▶ [TASK]: Extract every line of text from the records below word for word, leaving out the pictures.

# start of EXERCISE DATA

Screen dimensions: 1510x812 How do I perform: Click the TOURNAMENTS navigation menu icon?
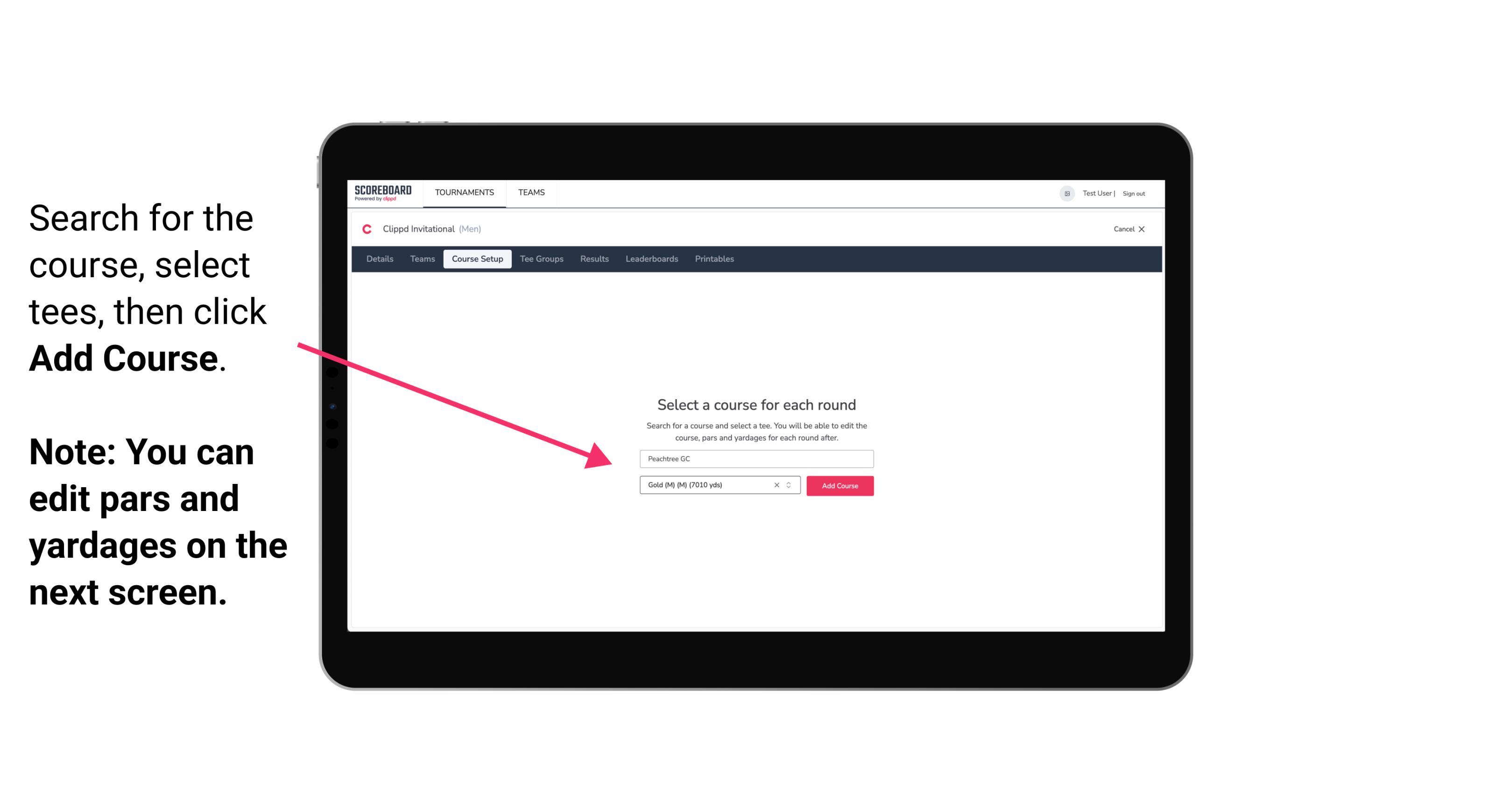click(463, 192)
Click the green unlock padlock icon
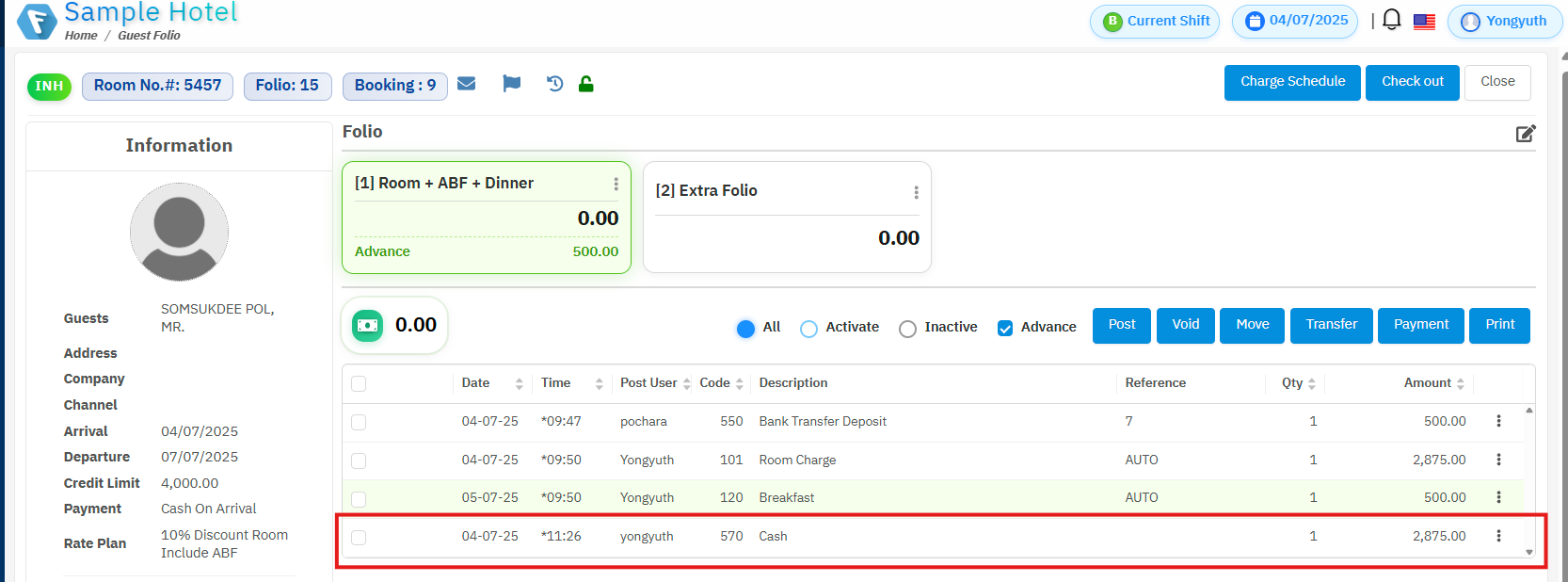 click(585, 84)
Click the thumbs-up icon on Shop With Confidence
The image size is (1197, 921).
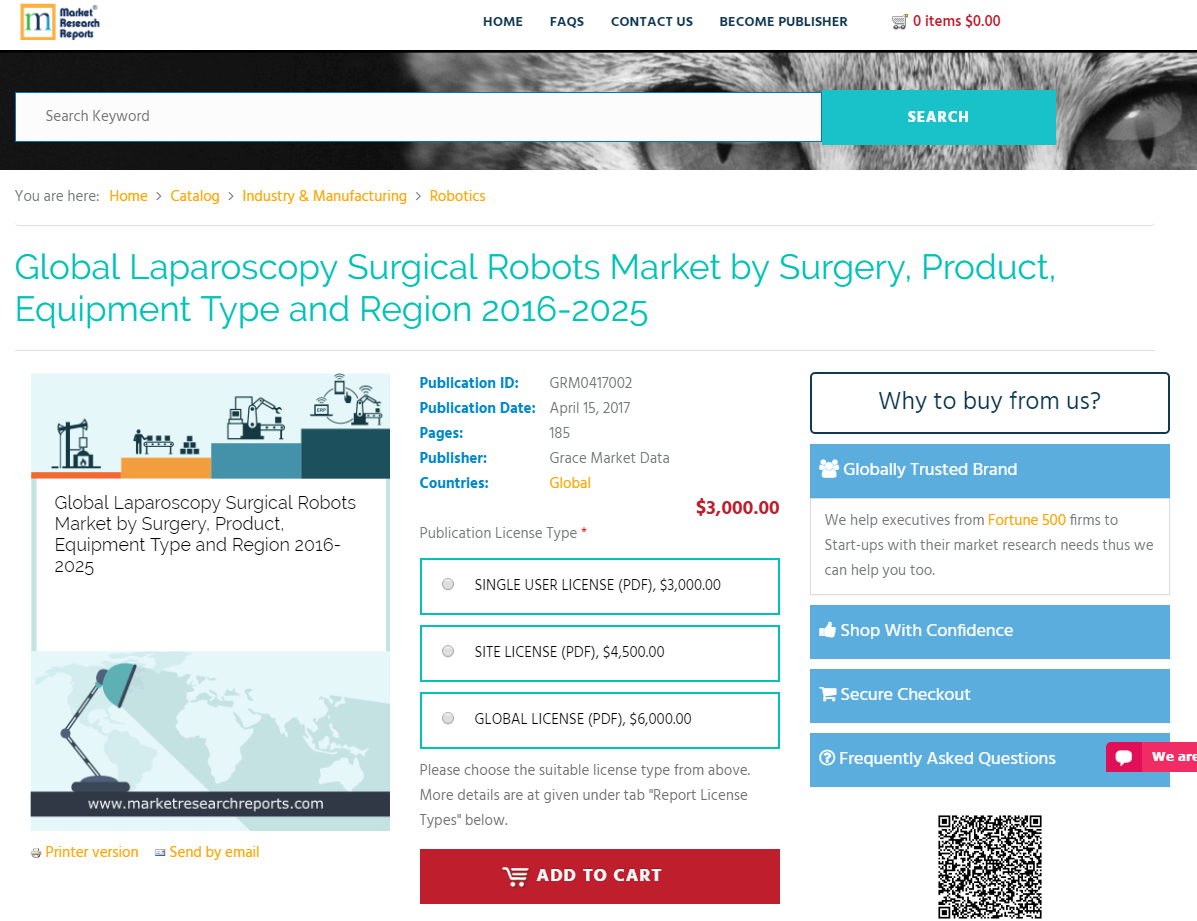827,630
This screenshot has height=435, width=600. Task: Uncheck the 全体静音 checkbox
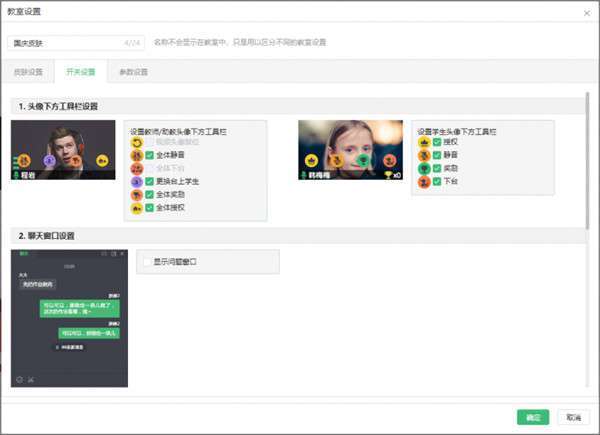click(x=150, y=155)
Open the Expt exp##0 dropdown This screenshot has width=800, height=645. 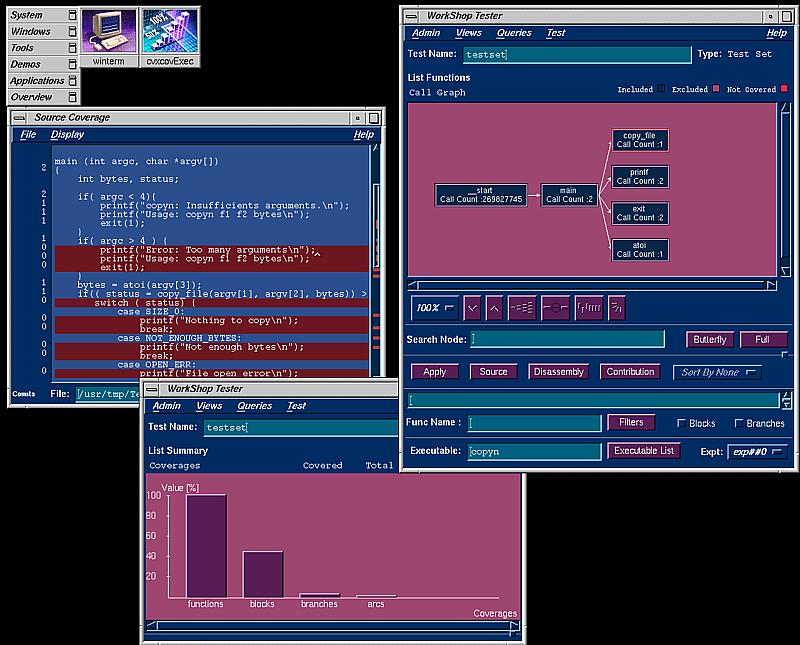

# end of EXERCISE DATA

▶ [PROBLEM SOLUTION]:
Screen dimensions: 1510x812 How do I perform: Click the TOURNAMENTS navigation menu icon?
click(463, 192)
Click the green unlock padlock icon
 click(585, 84)
Click the thumbs-up icon on Shop With Confidence
The image size is (1197, 921).
827,630
This screenshot has height=435, width=600. Task: Uncheck the 全体静音 checkbox
click(x=150, y=155)
Open the Expt exp##0 dropdown This screenshot has width=800, height=645. 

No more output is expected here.